Langkah konkret ini diwujudkan melalui usulan pembangunan fasilitas Pembangkit Listrik Tenaga Sampah (PLTS) di beberapa titik strategis di ibu kota. Rencana ini diharapkan mampu memberikan solusi jangka panjang terhadap penumpukan volume sampah yang tak terkendali.
Tiga lokasi utama telah diidentifikasi sebagai calon lokasi pembangunan PLTS baru yang diharapkan dapat segera direalisasikan oleh pemerintah daerah. Prioritas utama adalah mengurangi ketergantungan pada Tempat Pembuangan Sementara (TPS) yang sudah mencapai batas maksimal.
Salah satu lokasi yang diusulkan secara khusus adalah di Tempat Pemrosesan Akhir (TPST) Bantargebang, yang selama ini menjadi ujung tombak penampungan sampah ibu kota. Penambahan kapasitas pengolahan di lokasi ini dianggap krusial.
Selain Bantargebang, dua lokasi lain yang masuk dalam radar pembangunan PLTS ini adalah kawasan Tunjungan di Jakarta Utara, serta kawasan Instalasi Pengolahan Sampah Terpadu (ITF) Sunter.

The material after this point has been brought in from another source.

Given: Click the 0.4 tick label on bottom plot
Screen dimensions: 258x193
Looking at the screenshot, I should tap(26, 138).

Kedua lokasi ini diharapkan dapat mendistribusikan beban pengolahan sampah.
Gubernur DKI Jakarta, Pramono Anung, secara resmi mengumumkan rencana ambisius ini kepada awak media pada hari Kamis, 12 Maret 2026. Usulan ini merupakan respons cepat terhadap kebutuhan mendesak penanganan sampah.

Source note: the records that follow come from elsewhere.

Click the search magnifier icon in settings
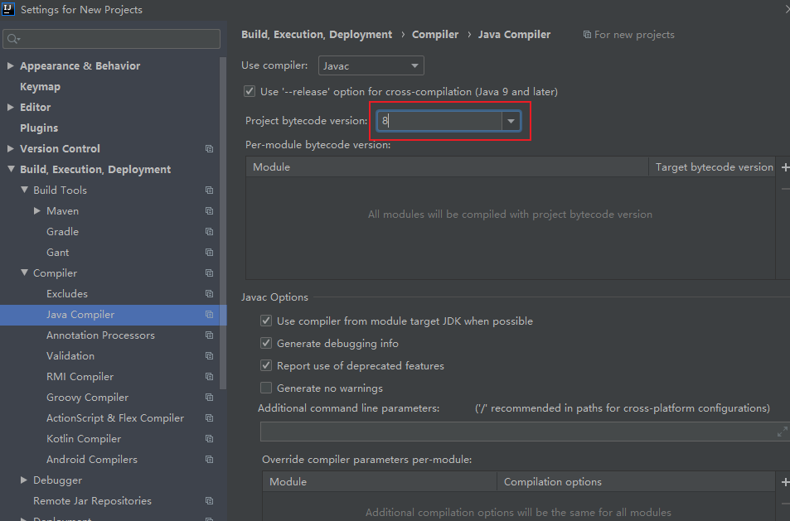 [x=12, y=39]
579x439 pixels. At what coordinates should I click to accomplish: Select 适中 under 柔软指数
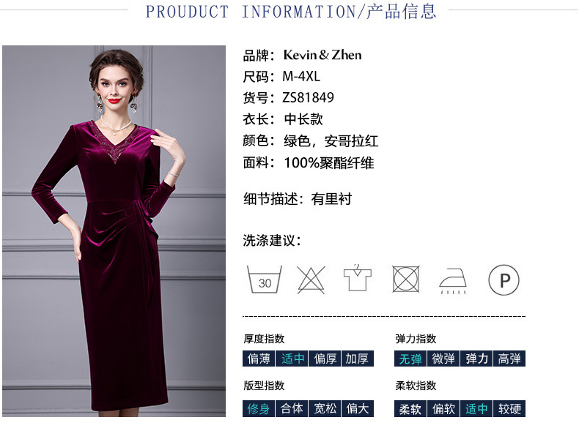[476, 408]
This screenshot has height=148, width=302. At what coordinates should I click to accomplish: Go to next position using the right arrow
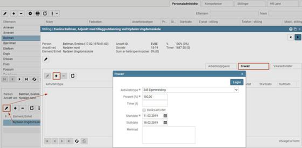click(298, 37)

"DKI Jakarta akan secara resmi mengusulkan tiga PLTS. Yang pertama di Bantargebang, yang kedua di Tunjungan, Jakarta Utara, yang ketiga adalah di Sunter," kata Pramono kepada wartawan, Kamis (12/3/2026).
Pramono menegaskan bahwa inisiatif pembangunan PLTS baru ini merupakan bagian integral dari upaya komprehensif mengatasi persoalan sampah di Jakarta secara menyeluruh. Upaya ini juga bertujuan mengurangi tekanan yang selama ini dipikul oleh TPA Bantargebang.
Lebih lanjut, pembangunan fasilitas pengolahan sampah menjadi energi ini dipandang sebagai langkah progresif menuju kota yang lebih berkelanjutan dan ramah lingkungan, sejalan dengan tren pengelolaan limbah modern di dunia.